Task statement:
Among the records, find the lines that hold the string "agent" and return them.

Available records Block Start

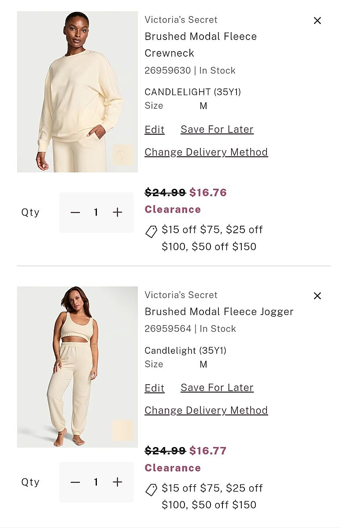Decrease quantity of the Jogger
340x528 pixels.
[75, 482]
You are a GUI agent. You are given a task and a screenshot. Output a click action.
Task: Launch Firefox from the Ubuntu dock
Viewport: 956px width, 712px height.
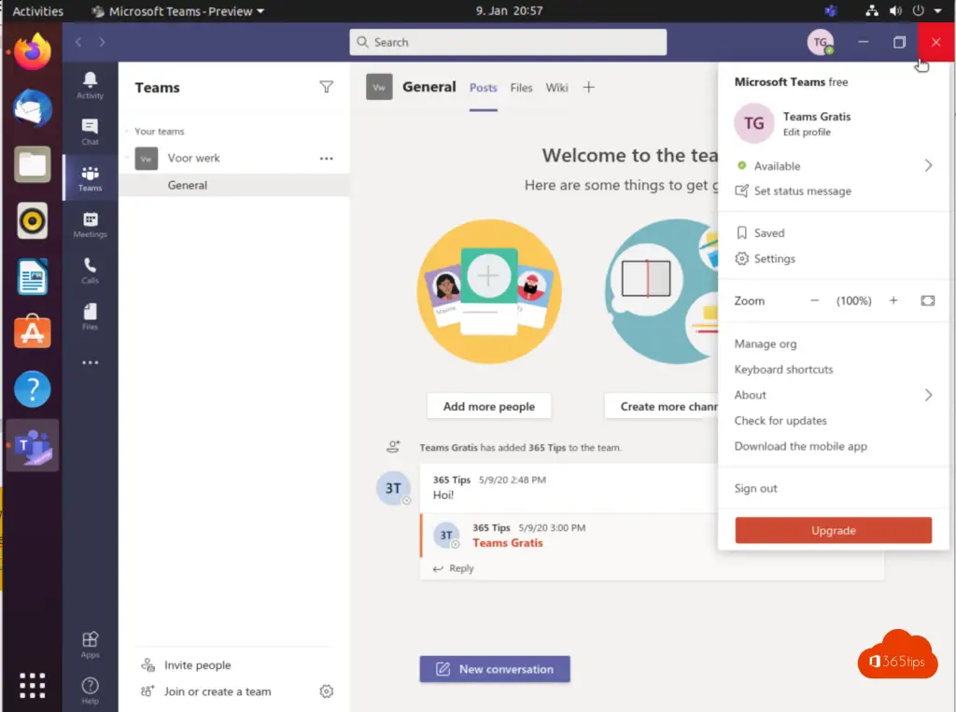click(33, 51)
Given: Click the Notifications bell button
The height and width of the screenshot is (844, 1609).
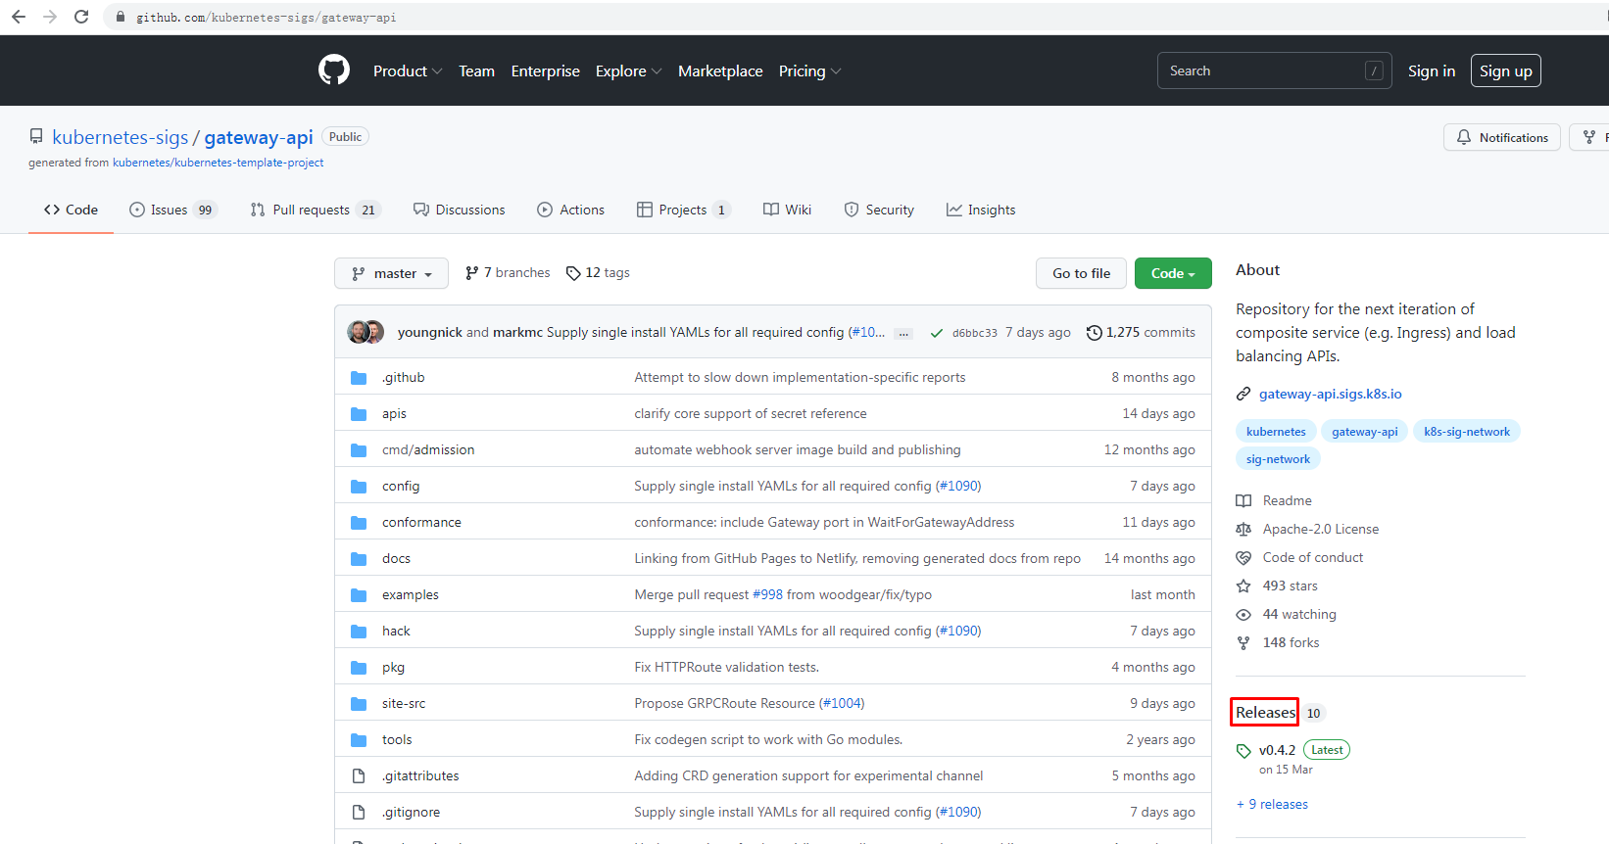Looking at the screenshot, I should (x=1501, y=138).

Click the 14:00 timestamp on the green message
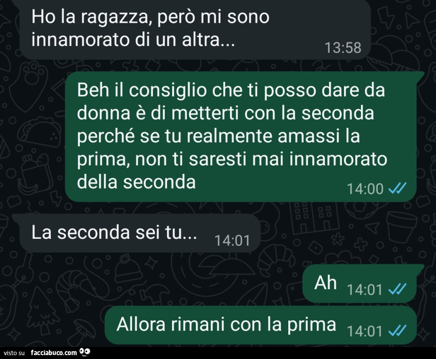365,189
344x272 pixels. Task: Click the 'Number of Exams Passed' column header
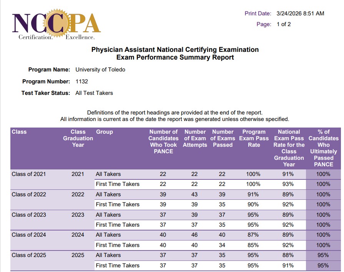223,138
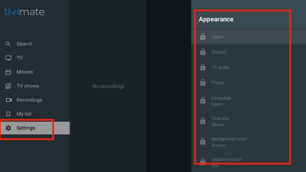Click the lock icon beside Logos
The height and width of the screenshot is (172, 306).
pyautogui.click(x=203, y=37)
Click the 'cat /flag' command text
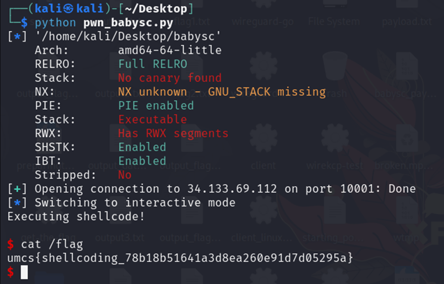Viewport: 444px width, 284px height. pos(52,244)
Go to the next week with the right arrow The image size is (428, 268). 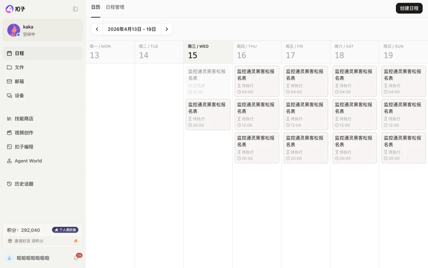pos(167,29)
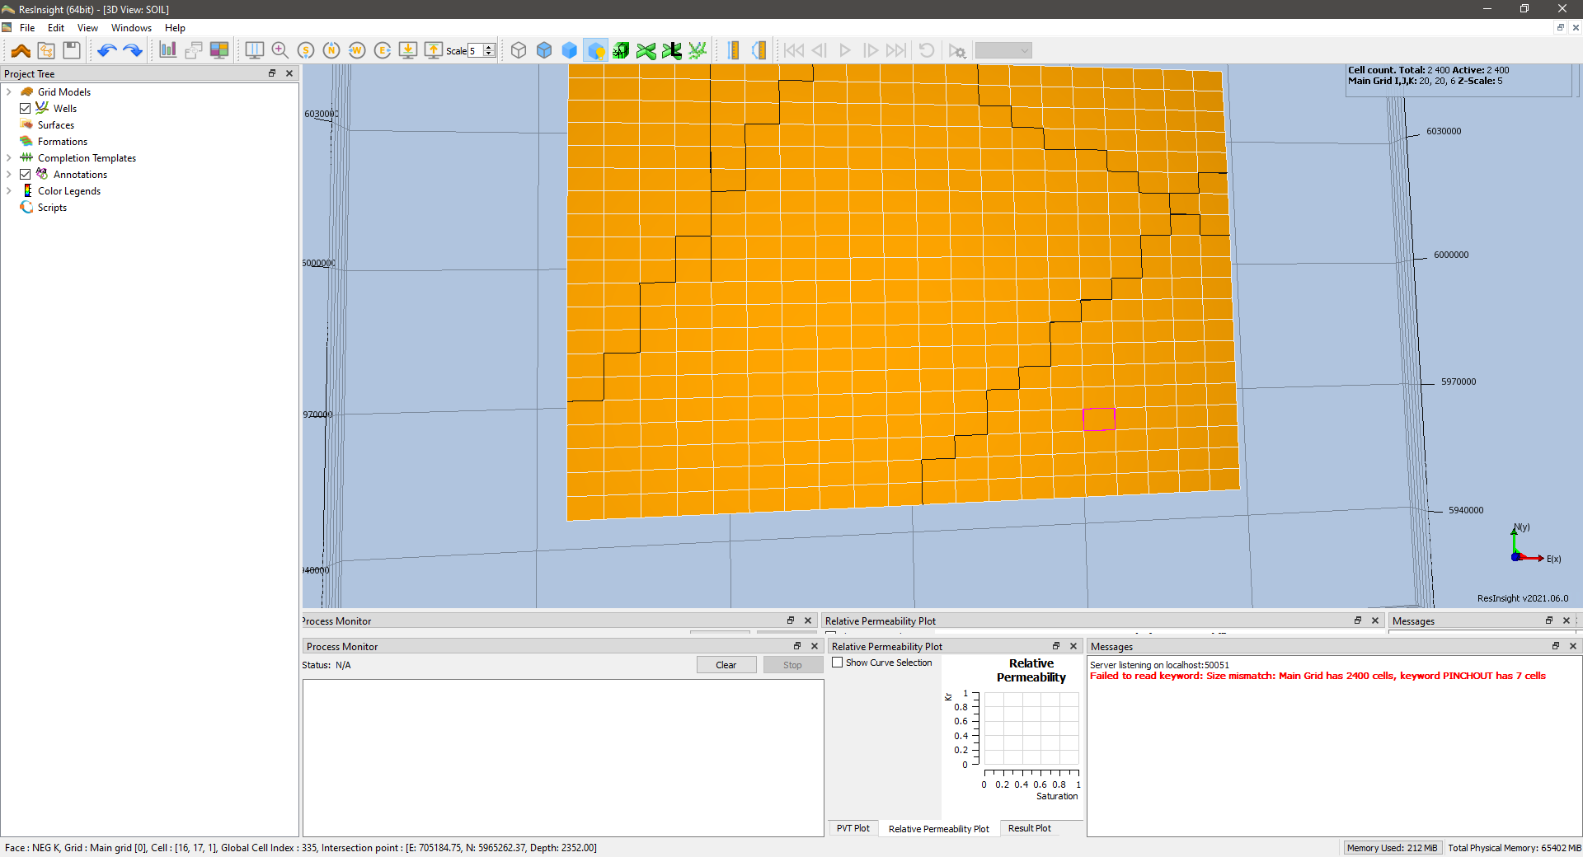The image size is (1583, 857).
Task: Expand the Completion Templates node
Action: (9, 158)
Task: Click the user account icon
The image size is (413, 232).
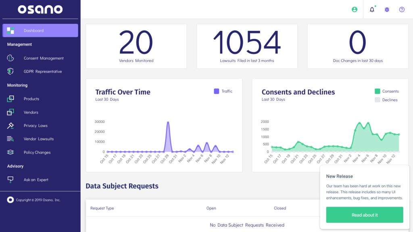Action: pos(354,9)
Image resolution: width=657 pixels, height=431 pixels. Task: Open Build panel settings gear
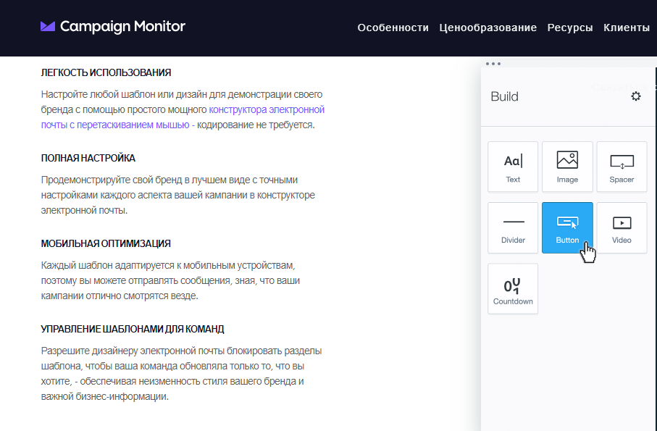tap(636, 96)
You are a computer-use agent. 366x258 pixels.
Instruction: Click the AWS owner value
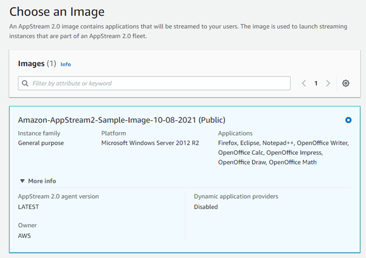point(24,236)
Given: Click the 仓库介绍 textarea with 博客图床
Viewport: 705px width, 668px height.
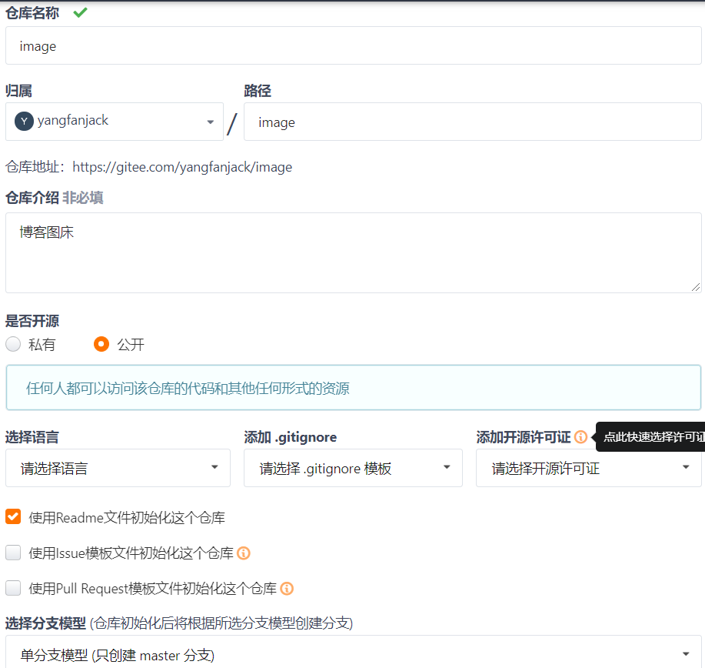Looking at the screenshot, I should point(353,252).
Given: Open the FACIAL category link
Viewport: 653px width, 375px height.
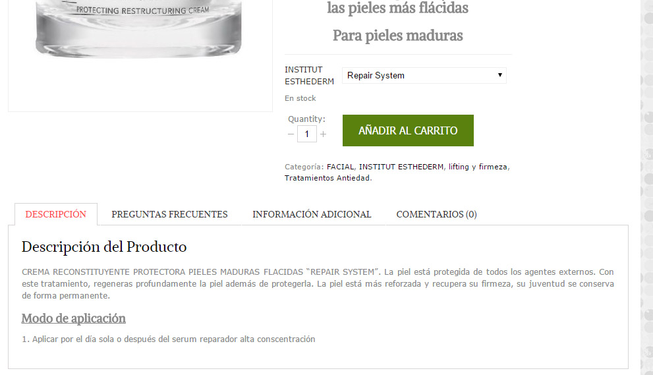Looking at the screenshot, I should 340,167.
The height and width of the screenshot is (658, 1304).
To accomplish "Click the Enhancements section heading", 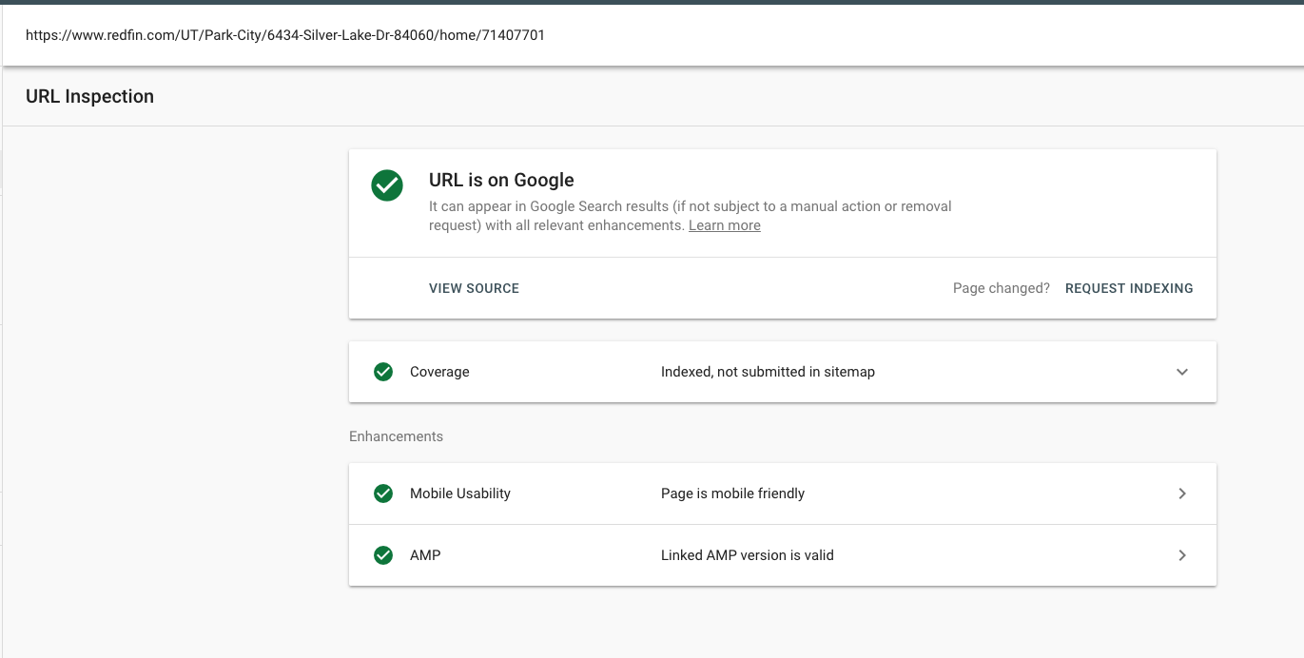I will (396, 436).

Available records Block End

Solution:
You are a GUI agent. You are given a task and a screenshot. Output a click action.
You are a computer-use agent. 366x258 pixels.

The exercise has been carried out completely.